On June 28, the Special Grand Jury indicted the defendants. The document says, among other things, the following.
- That, on February 22 A.D., 2023, at about 10:00 pm, the Defendants Clir. Gloria Musu-Scott, Gertrude Newton, Alice Johnson, and Rebecca Youdeh Wiser, with criminal minds and intent, armed with a sharp instrument believed to be a knife, and pepper spray, willfully, intentionally, purposely, and maliciously inflicted several bodily injuries on the person of Charloe Musu, including her chest, right hand, left thigh and left armpit, which led to her death, thereby committing the crime of murder.
- That the Defendants knew what they had done was wicked and barbaric, and co-defendant ClIr. Gloria Musu-Scott, being an experienced lawyer and criminal justice practitioner, decided to lie by creating a story that would shield them from the gruesome act of murder. That is why Defendant Gertrude Newton narrated a story that no reasonable mind would ever believe; that after the man allegedly stabbed the deceased in the back, she took the knife from him, but he took it back from her, indicating that the multiple wounds found on the body of the deceased were inflicted by the alleged man who no evidence has established ever existed. That co-defendant Scott also lied that she pepper sprayed the man in his face after she encountered him in the doorway of her room.
- In an attempt to cover up the truth about what transpired in the house, the defendants decided to concoct a story that a known man entered the house and stabbed the deceased to death; but to the contrary, it was the defendants who murdered the deceased after they were involved in an altercation, evidenced by the outlook of the room when the investigators appeared on the crime scene.
The defense has requested that the trial venue be changed from Monrovia, Montserrado County, to a different county, arguing that their clients would only get a fair trial if the city was not too involved in the case. According to experts, the request is within the law, and the court should grant the appeal. This means the case could be heard in Margibi County or Bomi County, the nearest counties to Montserrado. The defense also has called for bail again, saying that the persecutors have failed to name a single person committing the murder.

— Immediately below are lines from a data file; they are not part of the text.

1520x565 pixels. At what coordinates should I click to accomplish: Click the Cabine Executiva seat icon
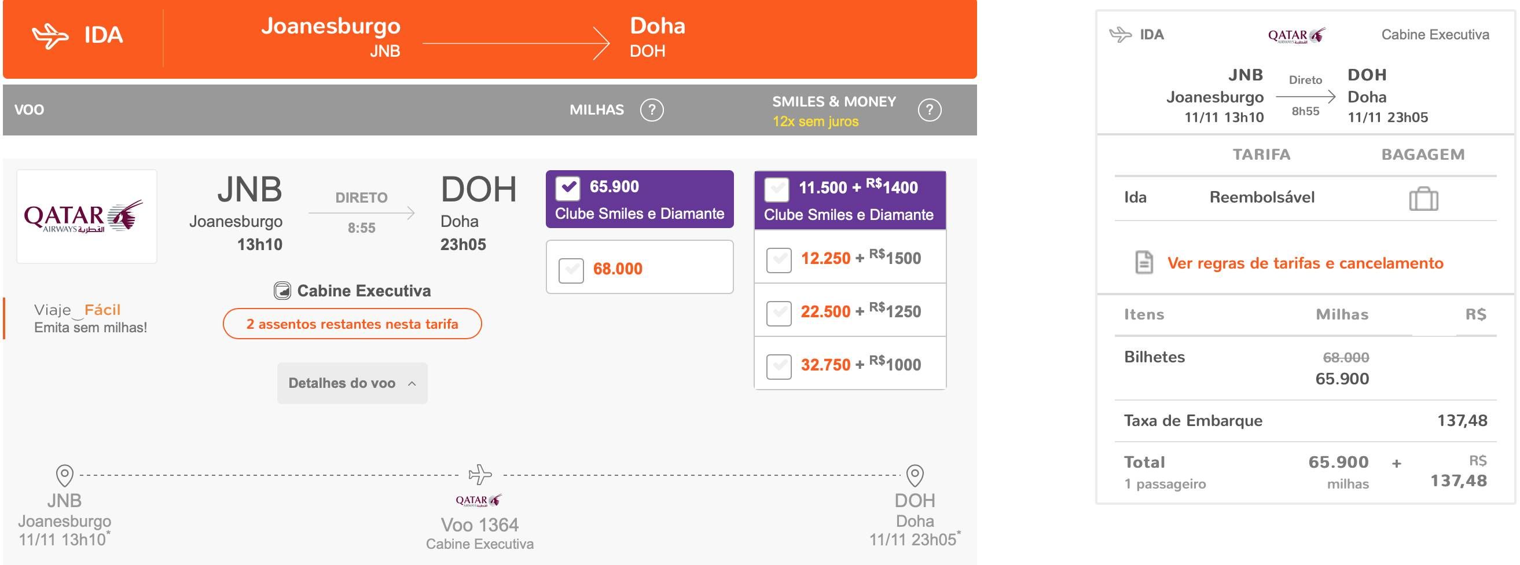click(x=282, y=290)
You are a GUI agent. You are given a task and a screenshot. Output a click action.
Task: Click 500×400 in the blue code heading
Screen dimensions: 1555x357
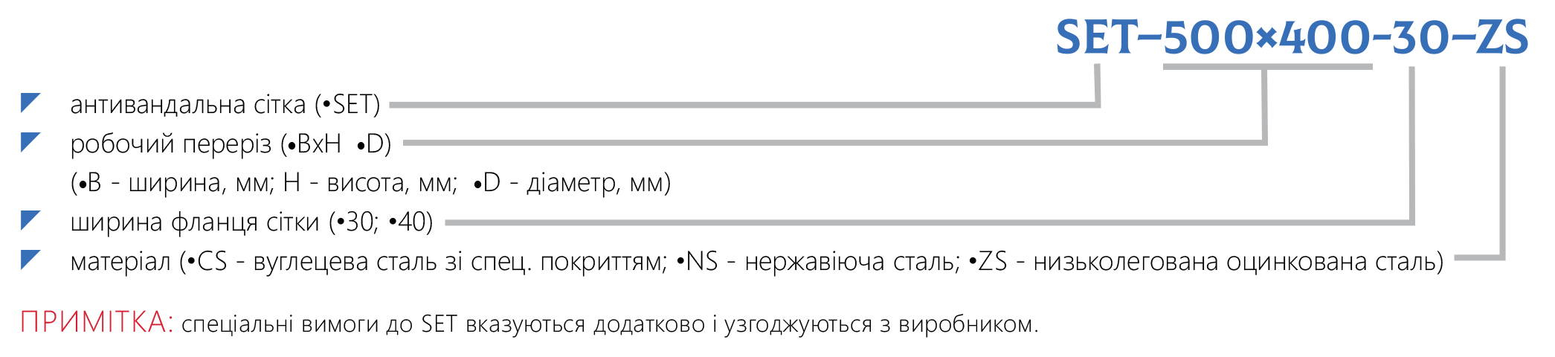[x=1267, y=37]
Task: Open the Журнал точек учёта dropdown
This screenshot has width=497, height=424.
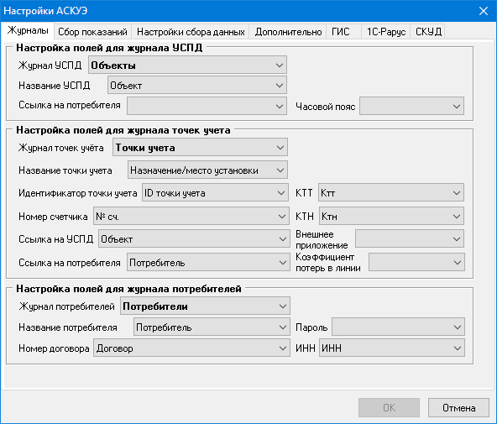Action: [x=200, y=147]

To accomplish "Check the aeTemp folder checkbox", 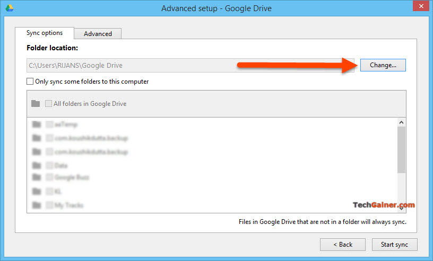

Some experts have pointed out that it would be difficult to get a murder guilty verdict since the weapon has not been located. But the persecutors believe they would win based on the evidence and witnesses. For instance, the state maintains that there was no intruder into the house and that a security guard came to the house upon hearing “a crying sound coming from inside the house,” and found the deceased’s body in co-defendant Scott’s private bathroom with bloodstains. Her living quarter is separated from the general quarter with a secured bar. Moreover, the victim’s face is said to have “a foreign substance believed to be a pepper spray,” which collaborates with Scott’s earlier statement that she discharged pepper spray. Why was the victim’s body in her bathroom?
The case should start in August this year. While Liberians look forward to the trial, the government has asked the public for calm, withheld sentiments, and allowed the law to take its course.